> [Prompt]
Of the material below, the lines to be retyped are those from the line containing "Task: Click 您可以点击教材订购链接 description text" through the line containing "Open the text alignment dropdown", inclusive; reproduce them exactly.

> [Source data]

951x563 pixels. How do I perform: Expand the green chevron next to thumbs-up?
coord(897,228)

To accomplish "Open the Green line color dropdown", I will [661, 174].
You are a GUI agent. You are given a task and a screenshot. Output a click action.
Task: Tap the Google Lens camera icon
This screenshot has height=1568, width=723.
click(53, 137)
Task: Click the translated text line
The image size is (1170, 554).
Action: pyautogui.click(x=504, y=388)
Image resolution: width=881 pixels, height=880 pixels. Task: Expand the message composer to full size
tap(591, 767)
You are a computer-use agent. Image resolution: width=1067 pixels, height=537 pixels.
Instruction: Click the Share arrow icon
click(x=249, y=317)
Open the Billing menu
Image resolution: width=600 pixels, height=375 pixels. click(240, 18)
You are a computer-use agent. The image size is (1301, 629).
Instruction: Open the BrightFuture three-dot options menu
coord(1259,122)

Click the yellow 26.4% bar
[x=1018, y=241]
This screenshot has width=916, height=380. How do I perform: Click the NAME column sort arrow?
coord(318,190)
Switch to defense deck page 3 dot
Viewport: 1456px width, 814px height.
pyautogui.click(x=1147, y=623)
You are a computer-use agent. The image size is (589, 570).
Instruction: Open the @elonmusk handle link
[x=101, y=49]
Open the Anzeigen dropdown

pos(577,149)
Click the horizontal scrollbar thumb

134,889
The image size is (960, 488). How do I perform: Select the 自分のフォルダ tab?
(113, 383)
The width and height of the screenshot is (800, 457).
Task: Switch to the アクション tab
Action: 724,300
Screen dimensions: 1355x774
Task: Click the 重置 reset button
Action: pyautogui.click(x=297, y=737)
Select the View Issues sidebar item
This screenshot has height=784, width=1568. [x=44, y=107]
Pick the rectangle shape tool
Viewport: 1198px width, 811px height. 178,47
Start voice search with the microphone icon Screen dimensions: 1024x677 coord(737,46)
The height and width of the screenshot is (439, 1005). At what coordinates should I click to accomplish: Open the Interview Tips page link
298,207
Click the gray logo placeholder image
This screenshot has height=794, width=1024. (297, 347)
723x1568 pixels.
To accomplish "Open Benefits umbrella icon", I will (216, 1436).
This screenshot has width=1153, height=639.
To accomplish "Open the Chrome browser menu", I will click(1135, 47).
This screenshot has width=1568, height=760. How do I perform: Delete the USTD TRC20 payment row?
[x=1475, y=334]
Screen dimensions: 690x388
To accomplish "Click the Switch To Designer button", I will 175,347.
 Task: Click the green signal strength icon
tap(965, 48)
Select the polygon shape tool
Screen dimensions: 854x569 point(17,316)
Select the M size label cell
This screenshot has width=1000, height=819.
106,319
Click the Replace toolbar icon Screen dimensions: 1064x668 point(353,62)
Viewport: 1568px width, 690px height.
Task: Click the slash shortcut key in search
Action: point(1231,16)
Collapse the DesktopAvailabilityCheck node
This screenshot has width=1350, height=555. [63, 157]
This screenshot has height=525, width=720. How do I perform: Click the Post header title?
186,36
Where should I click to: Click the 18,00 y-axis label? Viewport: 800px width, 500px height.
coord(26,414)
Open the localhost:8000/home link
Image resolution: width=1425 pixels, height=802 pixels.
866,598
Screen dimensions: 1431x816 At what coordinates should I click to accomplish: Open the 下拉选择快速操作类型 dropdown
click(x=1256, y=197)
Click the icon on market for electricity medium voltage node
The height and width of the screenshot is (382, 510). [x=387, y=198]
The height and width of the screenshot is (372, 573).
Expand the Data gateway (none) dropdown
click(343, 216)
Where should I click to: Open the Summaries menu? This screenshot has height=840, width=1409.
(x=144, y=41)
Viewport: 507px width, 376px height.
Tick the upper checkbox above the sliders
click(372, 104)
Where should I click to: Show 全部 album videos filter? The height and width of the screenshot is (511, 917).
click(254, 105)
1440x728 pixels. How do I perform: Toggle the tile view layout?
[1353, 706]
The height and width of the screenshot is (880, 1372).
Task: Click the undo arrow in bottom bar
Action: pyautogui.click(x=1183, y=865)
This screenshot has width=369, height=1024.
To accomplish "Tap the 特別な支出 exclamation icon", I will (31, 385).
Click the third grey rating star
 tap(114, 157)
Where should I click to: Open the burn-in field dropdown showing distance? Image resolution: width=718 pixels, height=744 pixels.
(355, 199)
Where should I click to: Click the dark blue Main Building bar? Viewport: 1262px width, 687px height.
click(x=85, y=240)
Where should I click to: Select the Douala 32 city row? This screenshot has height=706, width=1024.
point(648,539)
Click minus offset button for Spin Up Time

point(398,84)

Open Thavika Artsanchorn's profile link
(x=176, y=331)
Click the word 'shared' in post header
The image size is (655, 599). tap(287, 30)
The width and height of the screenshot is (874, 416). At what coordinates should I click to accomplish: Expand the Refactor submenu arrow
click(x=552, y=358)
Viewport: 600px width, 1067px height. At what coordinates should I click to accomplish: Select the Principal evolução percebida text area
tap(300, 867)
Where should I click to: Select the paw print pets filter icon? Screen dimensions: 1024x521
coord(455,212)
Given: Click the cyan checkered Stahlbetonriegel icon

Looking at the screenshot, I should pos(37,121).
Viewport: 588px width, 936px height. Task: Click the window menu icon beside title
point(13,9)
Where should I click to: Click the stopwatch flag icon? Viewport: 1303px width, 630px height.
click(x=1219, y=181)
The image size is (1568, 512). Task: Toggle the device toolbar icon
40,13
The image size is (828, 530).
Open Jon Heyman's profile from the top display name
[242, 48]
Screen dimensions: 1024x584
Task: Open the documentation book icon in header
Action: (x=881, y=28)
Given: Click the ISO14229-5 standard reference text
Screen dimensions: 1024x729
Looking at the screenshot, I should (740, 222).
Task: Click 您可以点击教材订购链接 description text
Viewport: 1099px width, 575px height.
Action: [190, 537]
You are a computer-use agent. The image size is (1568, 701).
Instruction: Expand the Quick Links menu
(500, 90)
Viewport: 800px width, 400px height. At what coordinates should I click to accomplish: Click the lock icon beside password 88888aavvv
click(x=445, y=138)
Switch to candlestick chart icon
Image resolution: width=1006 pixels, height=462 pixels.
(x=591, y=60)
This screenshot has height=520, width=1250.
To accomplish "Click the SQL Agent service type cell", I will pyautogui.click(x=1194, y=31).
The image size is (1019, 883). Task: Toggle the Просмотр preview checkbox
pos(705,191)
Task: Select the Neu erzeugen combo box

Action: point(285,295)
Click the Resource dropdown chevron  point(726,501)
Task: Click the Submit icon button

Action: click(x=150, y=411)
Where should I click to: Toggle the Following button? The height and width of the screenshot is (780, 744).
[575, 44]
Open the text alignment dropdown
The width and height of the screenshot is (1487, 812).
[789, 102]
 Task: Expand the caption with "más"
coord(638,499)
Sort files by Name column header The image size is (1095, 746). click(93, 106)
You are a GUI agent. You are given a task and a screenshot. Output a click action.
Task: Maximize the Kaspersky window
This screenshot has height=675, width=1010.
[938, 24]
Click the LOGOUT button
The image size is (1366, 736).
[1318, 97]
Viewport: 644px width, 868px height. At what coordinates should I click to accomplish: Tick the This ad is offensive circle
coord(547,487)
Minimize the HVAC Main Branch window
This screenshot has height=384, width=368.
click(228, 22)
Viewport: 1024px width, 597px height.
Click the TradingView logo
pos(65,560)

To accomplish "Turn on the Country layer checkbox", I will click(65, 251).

> [Expected answer]
Task: Click 您可以点击教材订购链接 description text
Viewport: 1099px width, 575px height.
Action: [190, 537]
You are a computer-use agent. The image size is (1568, 701).
Instruction: Expand the Quick Links menu
(500, 90)
Viewport: 800px width, 400px height. At what coordinates should I click to accomplish: Click the lock icon beside password 88888aavvv
click(x=445, y=138)
Switch to candlestick chart icon
Image resolution: width=1006 pixels, height=462 pixels.
(x=591, y=60)
This screenshot has height=520, width=1250.
To accomplish "Click the SQL Agent service type cell", I will pyautogui.click(x=1194, y=31).
The image size is (1019, 883). Task: Toggle the Просмотр preview checkbox
pos(705,191)
Task: Select the Neu erzeugen combo box

Action: point(285,295)
Click the Resource dropdown chevron  point(726,501)
Task: Click the Submit icon button

Action: click(x=150, y=411)
Where should I click to: Toggle the Following button? The height and width of the screenshot is (780, 744).
[575, 44]
Open the text alignment dropdown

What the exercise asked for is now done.